Foster, an unrestricted free agent, said Monday he doesn’t know whether or not he’ll be back and declined to comment too strongly either way.
“I’m not sure what’s going to happen, man,” he said. “The business part is going to take care of itself. It’ll be interesting. I honestly can’t even say a lot because this will be one interesting offseason right here.”
Foster came to the Steelers in 2009 as an undrafted free agent out of Tennessee, but has developed into one of the cornerstones of their offensive line at guard. He noted that three more seasons would give him 10 with the Steelers, but admitted that it isn’t totally his decision whether or not he gets there.
“That’s upper management, [general manager] Kevin Colbert and them, whatever direction they decide to go in,” Foster said. “My job is to stay healthy, stay out of trouble. Don’t end up getting tased on South Beach, that type of stuff.”
Cornerback William Gay, another unrestricted free agent, also was noncommittal about his offseason hopes or expectations.
“No one knows about the offseason,” Gay said. “Do I want to be here? Yes. Do I know? Nah. Only the owners, Kevin Colbert, Mike [Tomlin] know.”
As a player who was drafted by the Steelers, left for one season and then returned, Gay has a special appreciation for what it means to play for the franchise.
“This is the team that believed in me coming out of Louisville,” Gay said. “There’s a lot of heart here, but like I said, we don’t know the business. All I do is prepare for the present. I don’t know what’s going to happen in the future.”
Toussaint backed up
Even though Fitzgerald Toussaint’s fourth-quarter fumble was a key turning point Sunday in the loss, his teammates who spoke Monday did not place blame on the second-year running back.
“I just went up, gave him a hug after the game, told him I was proud of him,” center Cody Wallace said. “He stepped in, did a great job for us the past couple of weeks. We all have our mistakes in the game. It’s never on one person.
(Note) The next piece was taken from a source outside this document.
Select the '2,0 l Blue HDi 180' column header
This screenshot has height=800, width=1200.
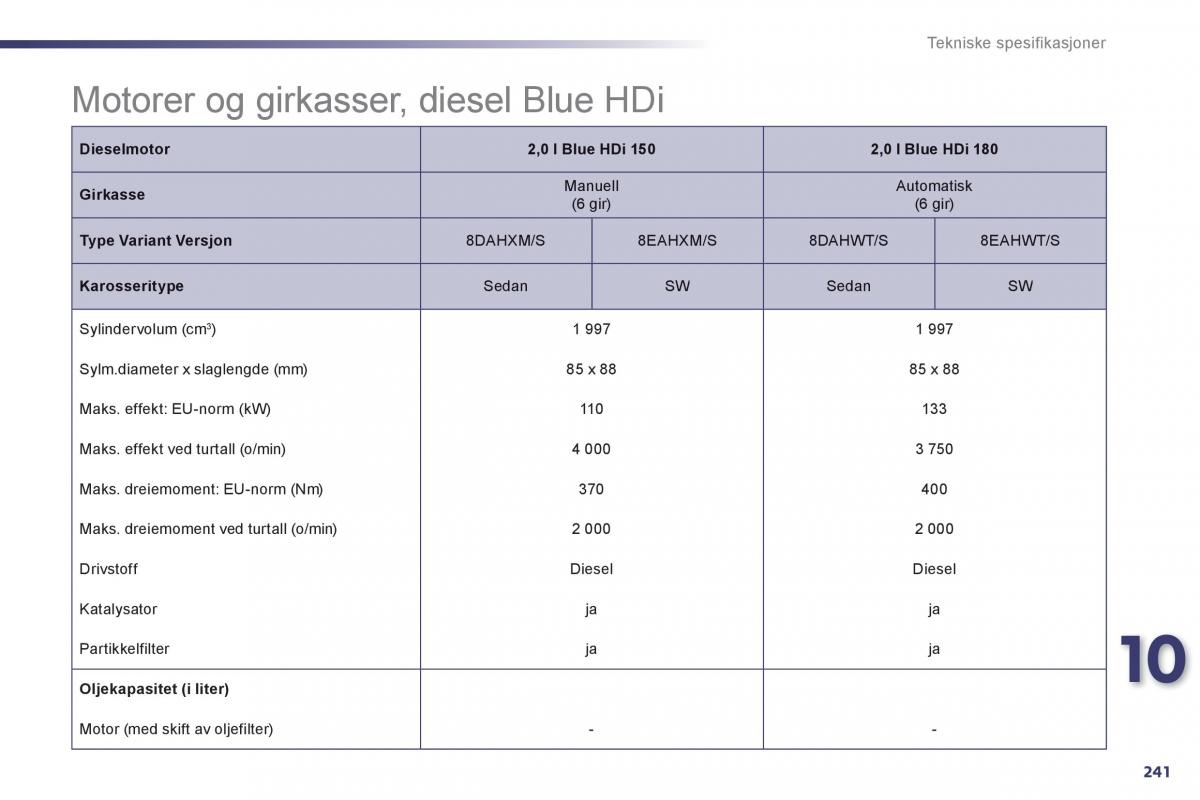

He ran hard and did what we asked him to do.”
Defensive end Cam Heyward pointed out that, without Toussaint’s contributions in the regular-season finale against Cleveland and the wild-card playoff game against Cincinnati, the Steelers might not have even made the divisional round.
“Everybody has their crappy moments,” Heyward said. “For someone to say they’ve never had a crappy moment, that means they never competed.
“It’s how you bounce back, how you grow. I hope he only learns.”
The game was the highest-rated Sunday AFC divisional playoff game in 21 years, and the highest-rated game of this season, according to CBS.
The game tied the 2011 game between the New York Jets and the New England Patriots as the highest-rated game since a 1995 divisional contest between the Miami Dolphins and San Diego Chargers on NBC. The Steelers/Broncos rating was a 3 percent increase from one in the same window a year ago between the Broncos and Indianapolis Colts.